Gail was barely twenty, independently wealthy, gorgeous and far too glamorous for the dog life, but she’d proven herself a good assistant to Laura Lyn.
All that, and she also fancied herself in love with Ted. Given the predatory way she was staring at Danielle, Gail had to know too much.
Under the guise of moving out of the sun, Laura Lyn turned her back to Gail. Then she leaned close to Danielle. “Where should I send the records?”
“That’s…complicated.”
Laura Lyn looked at her for a long beat. “Gail?” she said over her shoulder. “Could you go brush Max? He’s next in the ring.”
“But—”
“Now, please, Gail.”
Only when her assistant had reluctantly moved away did Laura Lyn speak again. “Complicated?”
“I want to come get them.”
“Coming to my place would be a bad idea, Danielle.”
“Ted?”
“I think so. How about I overnight the records to you when I get back in a few days?”
Danielle hesitated, because that was a lot of trust, which she was short on at the moment.
“I can have them to you by the end of the week,” Laura Lyn promised.
The end of the week.
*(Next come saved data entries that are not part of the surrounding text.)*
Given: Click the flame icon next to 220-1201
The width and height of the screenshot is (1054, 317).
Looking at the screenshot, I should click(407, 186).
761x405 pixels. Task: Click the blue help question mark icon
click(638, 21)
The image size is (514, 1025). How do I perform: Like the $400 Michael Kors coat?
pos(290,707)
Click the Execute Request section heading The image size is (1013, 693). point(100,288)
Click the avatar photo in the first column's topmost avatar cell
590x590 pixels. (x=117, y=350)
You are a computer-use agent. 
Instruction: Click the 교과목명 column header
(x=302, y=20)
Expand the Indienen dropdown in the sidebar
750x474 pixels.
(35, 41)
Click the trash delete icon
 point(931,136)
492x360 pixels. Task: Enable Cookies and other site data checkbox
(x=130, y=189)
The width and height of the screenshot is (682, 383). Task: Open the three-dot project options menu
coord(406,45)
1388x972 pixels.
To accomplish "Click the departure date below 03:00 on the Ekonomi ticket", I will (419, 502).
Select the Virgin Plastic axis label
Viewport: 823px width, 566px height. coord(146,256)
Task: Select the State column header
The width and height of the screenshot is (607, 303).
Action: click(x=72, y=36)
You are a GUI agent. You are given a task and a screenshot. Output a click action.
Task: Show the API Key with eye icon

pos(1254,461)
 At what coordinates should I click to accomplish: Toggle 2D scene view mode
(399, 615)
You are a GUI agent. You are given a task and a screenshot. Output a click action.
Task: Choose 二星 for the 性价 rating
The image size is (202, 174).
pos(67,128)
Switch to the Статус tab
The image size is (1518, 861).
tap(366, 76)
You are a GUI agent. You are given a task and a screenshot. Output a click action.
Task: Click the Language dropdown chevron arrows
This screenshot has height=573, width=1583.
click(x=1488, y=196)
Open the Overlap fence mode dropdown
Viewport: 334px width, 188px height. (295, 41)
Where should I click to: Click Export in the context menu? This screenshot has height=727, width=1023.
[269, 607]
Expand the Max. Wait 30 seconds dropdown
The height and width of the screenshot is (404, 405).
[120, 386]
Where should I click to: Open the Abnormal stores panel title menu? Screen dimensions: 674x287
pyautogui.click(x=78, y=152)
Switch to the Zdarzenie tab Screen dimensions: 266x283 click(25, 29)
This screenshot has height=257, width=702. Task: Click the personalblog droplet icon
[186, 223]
Surely she could wait that long to start her new life. “The Twin Oaks B&B in Cooper’s Corner,” Danielle said softly.
And hoped she hadn’t just made her biggest mistake yet.
DANIELLE DROVE BACK to the inn. Inside, she could hear hammering, the whir of a saw…but saw no one as she climbed the stairs.
Maybe she hadn’t been missed.
As she entered he
r—their—room, she removed Sadie’s leash, giving the dog space to lie down.
Then Danielle stood still and took her first real breath since she’d left. Maybe Nick had already gone, deciding she was far too much trouble for whatever weak link they had to a past. Maybe he was at this very moment thanking his lucky stars to have gotten rid of her so easily. Maybe he—
“Hey there,” he said quietly, and she almost jerked right out of her skin.
Twirling, she saw him, sitting in the chair by the window, legs stretched out in front of him, hands resting on his thighs.
Relaxed and calm.
Except for the sparks shooting out of his eyes.
“I didn’t see you,” she said with a hand to her racing heart.
“Yeah.” He pushed to a stand. “That’s a big problem for us.”
He was not happy. In fact, he looked fairly furious.
“Nick—”
“You don’t see me.” He came close so that she could see that it wasn’t just anger in those eyes, but something else, something deeper. Fear. Concern. Tension.
All caused by her.
“First,” he said, pushing her hair from her face with a surprisingly gentle hand. “Are you all right?”
Was she? Hard to tell with her nerves so highly strung. “Yes.”
“Good.” He stared at her, then let out a disparaging breath. “Damn it. I’m so mad I forgot what the second thing was.”
“Nick—”
“You went to the dog show. Risked yourself. You did it alone because that’s the way you wanted it.”
“I had to!” she cried. “Nick, I’m going crazy just waiting for things to happen to me. I can’t do it anymore. I’m taking control. I’m taking action. I need those records from Laura Lyn, and she’s promised to get them to me.”
“There’s something I need, too, and I’m going to take it now.” Then he hauled her up to her toes and kissed her. It tasted of frustration and temper, but more than that, it tasted of affection and need. An intoxicating mix, as she began to understand something she’d missed before. Not some passing fancy, this. Not some vague attempt to bring back their high school days with a cheap thrill.